Let's have a brief look at the backprop function and to explore the differences between the python and C++ code. The first loop over the biases and weights runs the same algorithm as the feedforward function, but storing the intermediate working which we use later in the function.
The second part of the function calculated the derivatives using the back prop method. The first calculation involves calculating the derivative of the cost and the Remaining loops propagate this back through the rest of net. In the python we can access and array with [-1] to obtain the last element of the array. In the C++ version of the code we set up the iterators we need for the calculation and move them backwards for each iteration.
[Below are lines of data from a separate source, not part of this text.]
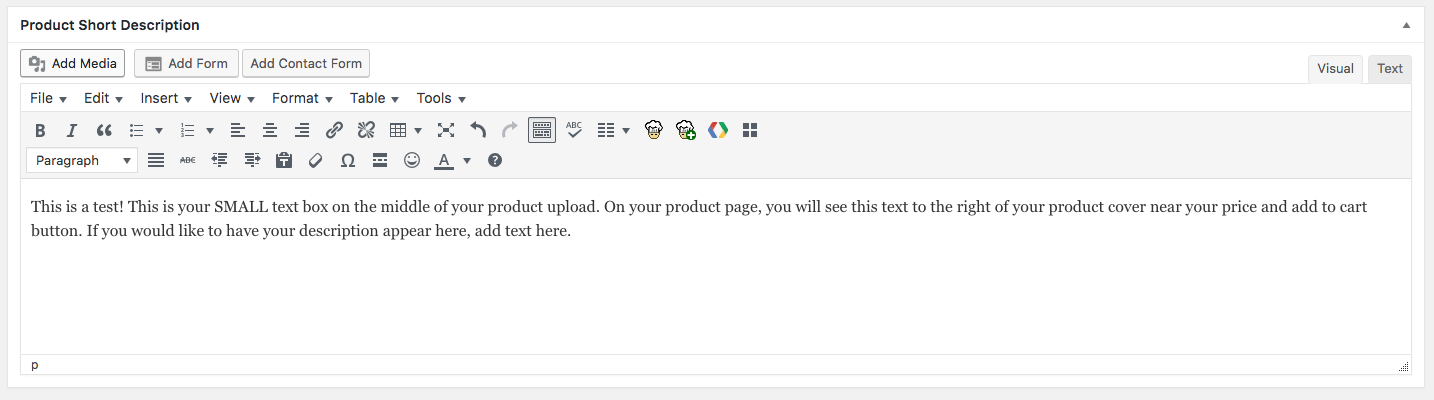
Task: Switch to the Text editor tab
Action: 1390,69
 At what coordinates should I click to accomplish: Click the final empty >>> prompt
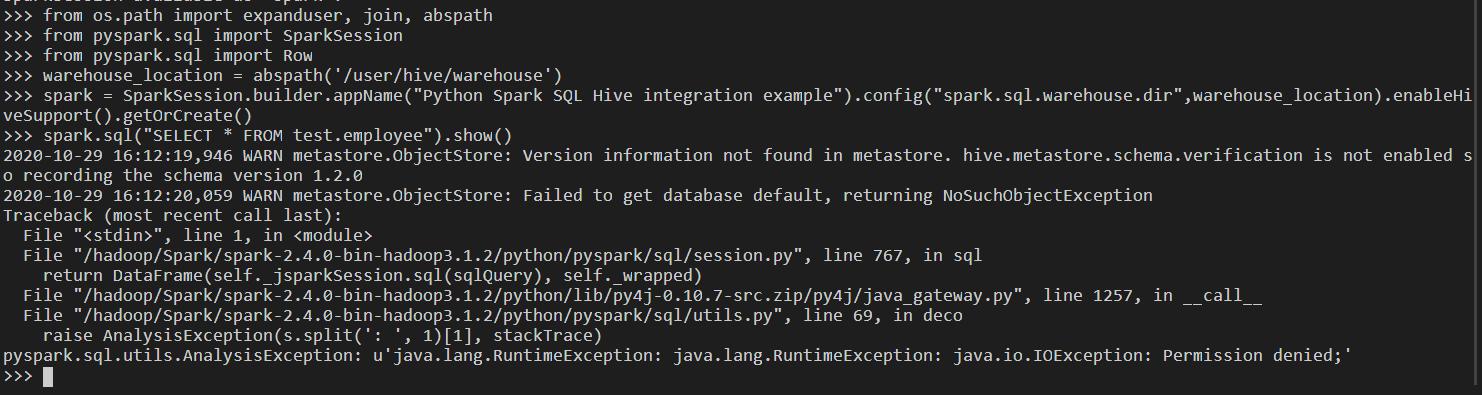(18, 377)
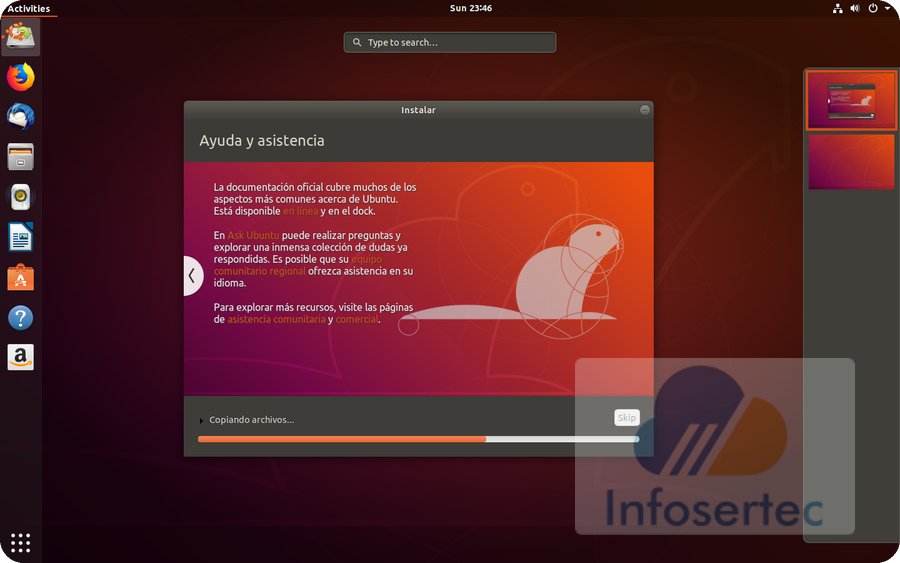Launch Rhythmbox music player
The height and width of the screenshot is (563, 900).
(x=20, y=197)
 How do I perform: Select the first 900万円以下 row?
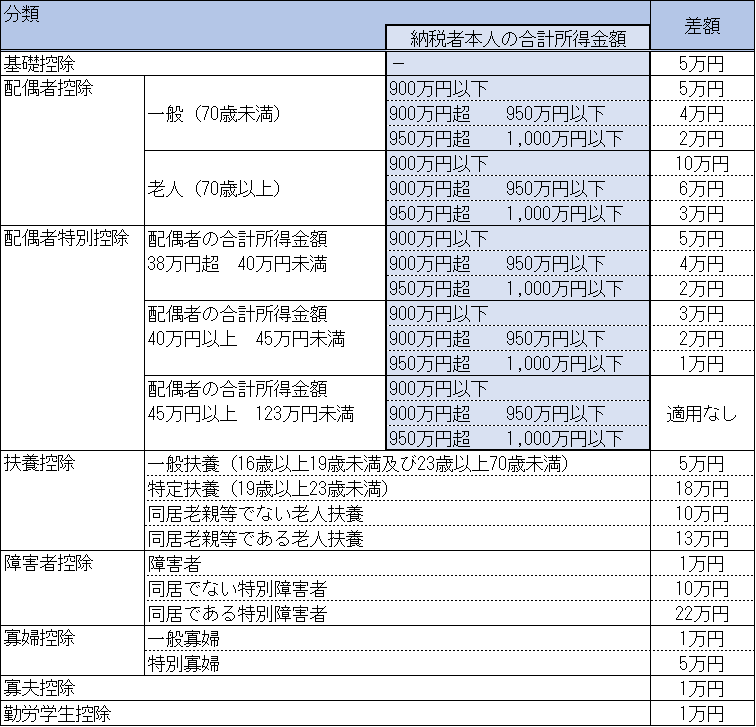(x=517, y=88)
// Populates the gradent for the cost function for the biases in the vector nabla_b
// and the weights in nabla_w
void backprop(const ublas::vector<double> &x, const ublas::vector<double> &y,
BiasesVector &nabla_b, WeightsVector &nabla_w)
{
auto activation = x;
std::vector<ublas::vector<double>> activations; // Stores the activations of each layer
activations.push_back(x);
std::vector<ublas::vector<double>> zs; // The z vectors layer by layer
for (size_t i = 0; i < biases.size(); ++i) {
ublas::vector<double> z = prod(weights[i], activation) + biases[i];
zs.push_back(z);
activation = z;
sigmoid(activation);
activations.push_back(activation);
}
// backward pass
auto iActivations = activations.end() - 1;
auto izs = zs.end() - 1;
sigmoid_prime(*izs);
ublas::vector<double> delta = element_prod(cost_derivative(*iActivations, y), *izs);
auto ib = nabla_b.end() - 1;
auto iw = nabla_w.end() - 1;
*ib = delta;
iActivations--;
*iw = outer_prod(delta, trans(*iActivations));
auto iWeights = weights.end();
while (iActivations != activations.begin())
{
izs--; iWeights--; iActivations--; ib--; iw--;
sigmoid_prime(*izs);
delta = element_prod(prod(trans(*iWeights), delta), *izs);
*ib = delta;
*iw = outer_prod(delta, trans(*iActivations));
}
}
In the numpy library to multiply two vectors together you can use a*b and the result multiplies the elements of each of them. In ublas element_prod(a,b) is equivalent. In python the code np.dot(delta, activations[-l-1].transpose()) creates a matrix which the m[i,j]=a[i]*b[j] the equivalent function in the ublas library is the outer_prod function.
In C++ version of the evaluate function I've used the max element and distance functions to determine the location of the maximum signal.
int evaluate(const std::vector<TrainingData> &td) const
{
return count_if(td.begin(), td.end(), [this](const TrainingData &testElement) {
auto res = feedforward(testElement.first);
return (std::distance(res.begin(), max_element(res.begin(), res.end()))
== std::distance(testElement.second.begin(), max_element(testElement.second.begin(), testElement.second.end()))
);
});
}
The data used by this project was obtained from the MNIST Database. The code to load the data is contained in the Loader directory.
So you've downloaded the code compiled it and you wait, and wait, go make a cup tea come back and still nothing. The debug version of this code is almost certainly not using the vectorising abilities of your computer. If this is the case please build an optimized version of the code and if your PC is similar to mine you should start to see output like this
Epoch 0: 9137 / 10000
Epoch 1: 9294 / 10000
Epoch 2: 9306 / 10000
Epoch 3: 9396 / 10000
Epoch 4: 9420 / 10000
Epoch 5: 9428 / 10000
.
.
.
Epoch 26: 9522 / 10000
Epoch 27: 9530 / 10000
Epoch 28: 9518 / 10000
Epoch 29: 9527 / 10000
Similar accuracy to Network.py a result!